ERROR: Unable to load the kernel module 'nvidia.ko'. This happens most frequently when this kernel module was built against the wrong or improperly configured kernel sources, with a version of gcc that differs from the one used to build the target kernel, or if a driver such as rivafb, nvidiafb, or nouveau is present and prevents the NVIDIA kernel module from obtaining ownership of the NVIDIA graphics device(s), or no NVIDIA GPU installed in this system is supported by this NVIDIA Linux graphics driver release."




Usually the error "Unable to load the kernel module 'nvidia.ko'" is associated with dkms and installing linux kernel modules on step 4 might be enough. [See here]

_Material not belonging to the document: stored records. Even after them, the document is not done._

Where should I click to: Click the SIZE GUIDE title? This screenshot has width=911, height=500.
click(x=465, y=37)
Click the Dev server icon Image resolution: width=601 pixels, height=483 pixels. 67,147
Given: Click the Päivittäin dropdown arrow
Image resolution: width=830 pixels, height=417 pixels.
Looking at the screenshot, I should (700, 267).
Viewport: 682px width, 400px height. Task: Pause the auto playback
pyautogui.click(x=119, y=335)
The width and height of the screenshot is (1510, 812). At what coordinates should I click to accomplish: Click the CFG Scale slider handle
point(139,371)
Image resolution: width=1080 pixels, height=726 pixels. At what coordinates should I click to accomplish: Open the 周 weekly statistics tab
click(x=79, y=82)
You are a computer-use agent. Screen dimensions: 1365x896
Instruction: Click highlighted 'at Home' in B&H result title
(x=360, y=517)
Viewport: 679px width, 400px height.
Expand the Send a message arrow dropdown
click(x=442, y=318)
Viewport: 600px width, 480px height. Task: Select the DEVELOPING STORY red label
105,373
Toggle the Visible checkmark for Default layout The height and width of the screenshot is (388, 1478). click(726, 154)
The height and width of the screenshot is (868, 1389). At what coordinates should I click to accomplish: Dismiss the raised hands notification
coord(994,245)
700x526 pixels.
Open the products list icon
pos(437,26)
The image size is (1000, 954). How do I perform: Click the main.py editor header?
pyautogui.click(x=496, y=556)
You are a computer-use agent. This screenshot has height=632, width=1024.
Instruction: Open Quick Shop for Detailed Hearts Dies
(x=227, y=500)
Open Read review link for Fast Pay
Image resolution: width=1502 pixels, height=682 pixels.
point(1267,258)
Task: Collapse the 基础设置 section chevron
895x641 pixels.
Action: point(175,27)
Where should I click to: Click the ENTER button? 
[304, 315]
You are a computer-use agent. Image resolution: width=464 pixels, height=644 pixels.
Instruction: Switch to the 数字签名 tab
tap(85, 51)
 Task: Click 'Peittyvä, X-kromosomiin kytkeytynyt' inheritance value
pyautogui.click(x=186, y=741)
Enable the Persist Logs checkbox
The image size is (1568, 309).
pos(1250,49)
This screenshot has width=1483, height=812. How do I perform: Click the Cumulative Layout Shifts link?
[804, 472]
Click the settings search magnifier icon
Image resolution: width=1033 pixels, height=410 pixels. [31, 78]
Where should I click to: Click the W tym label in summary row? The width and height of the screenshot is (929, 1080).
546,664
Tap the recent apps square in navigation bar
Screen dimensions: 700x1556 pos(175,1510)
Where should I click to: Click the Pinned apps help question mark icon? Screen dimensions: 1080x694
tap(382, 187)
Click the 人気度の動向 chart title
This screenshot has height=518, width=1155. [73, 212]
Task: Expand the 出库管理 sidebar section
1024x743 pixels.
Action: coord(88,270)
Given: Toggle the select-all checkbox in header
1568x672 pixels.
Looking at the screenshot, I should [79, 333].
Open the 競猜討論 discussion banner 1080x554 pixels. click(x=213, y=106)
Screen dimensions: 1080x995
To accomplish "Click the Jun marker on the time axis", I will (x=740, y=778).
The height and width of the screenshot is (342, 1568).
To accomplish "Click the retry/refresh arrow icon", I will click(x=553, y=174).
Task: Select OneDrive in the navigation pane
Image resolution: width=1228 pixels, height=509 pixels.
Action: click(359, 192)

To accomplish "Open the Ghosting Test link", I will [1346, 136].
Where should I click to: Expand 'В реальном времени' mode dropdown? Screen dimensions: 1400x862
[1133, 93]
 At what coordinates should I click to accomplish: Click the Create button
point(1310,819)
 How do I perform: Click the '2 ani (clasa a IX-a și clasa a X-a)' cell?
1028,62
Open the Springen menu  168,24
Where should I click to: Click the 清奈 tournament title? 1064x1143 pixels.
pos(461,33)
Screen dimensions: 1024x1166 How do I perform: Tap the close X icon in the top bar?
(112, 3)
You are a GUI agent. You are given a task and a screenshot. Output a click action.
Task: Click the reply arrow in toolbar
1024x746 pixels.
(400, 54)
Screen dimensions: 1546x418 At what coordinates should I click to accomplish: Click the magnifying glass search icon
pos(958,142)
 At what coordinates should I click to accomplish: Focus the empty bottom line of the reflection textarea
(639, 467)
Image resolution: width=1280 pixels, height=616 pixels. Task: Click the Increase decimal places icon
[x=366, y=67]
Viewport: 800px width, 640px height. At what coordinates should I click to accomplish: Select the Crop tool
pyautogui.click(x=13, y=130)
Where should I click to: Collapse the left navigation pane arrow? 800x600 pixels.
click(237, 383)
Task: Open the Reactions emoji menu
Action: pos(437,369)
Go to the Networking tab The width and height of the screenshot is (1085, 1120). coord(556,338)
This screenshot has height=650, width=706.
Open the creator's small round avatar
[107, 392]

However, my experience installing CUDA on a desktop computer showed me something different. Especially because of what the first paragraph says!


And there you have it:


Many linux distributions require modules to be cryptographically signed by a key trusted by the kernel when these modules are loaded into kernels running on UEFI systems with Secure Boot enabled. For those who did not get the last piece, the Unified Extensible Firmware Interface (UEFI) is a specification that defines a software interface between an operating system and platform firmware. UEFI replaces the Basic Input/Output System (BIOS) firmware interface originally present in all IBM PC-compatible personal computers.


Here, you can find details about how to generate signing keys in nvidia-installer.


Easy alternative? Disable UEFI Secure Boot (if possible), or use a kernel that doesn't require signed modules.


How to disable Secure Boot on Ubuntu, then!?!?


Since Ubuntu kernel build 4.4.0-21.37 this can be fixed by running:


sudo apt install mokutil
sudo mokutil --disable-validation
Since questions may arise, see third party kernel modules on UEFI with enabled Secure Boot and the consequences of disabling it.


I hope after this you were able to see the "beautiful" nvidia-smi message on your terminal, similar to the one above.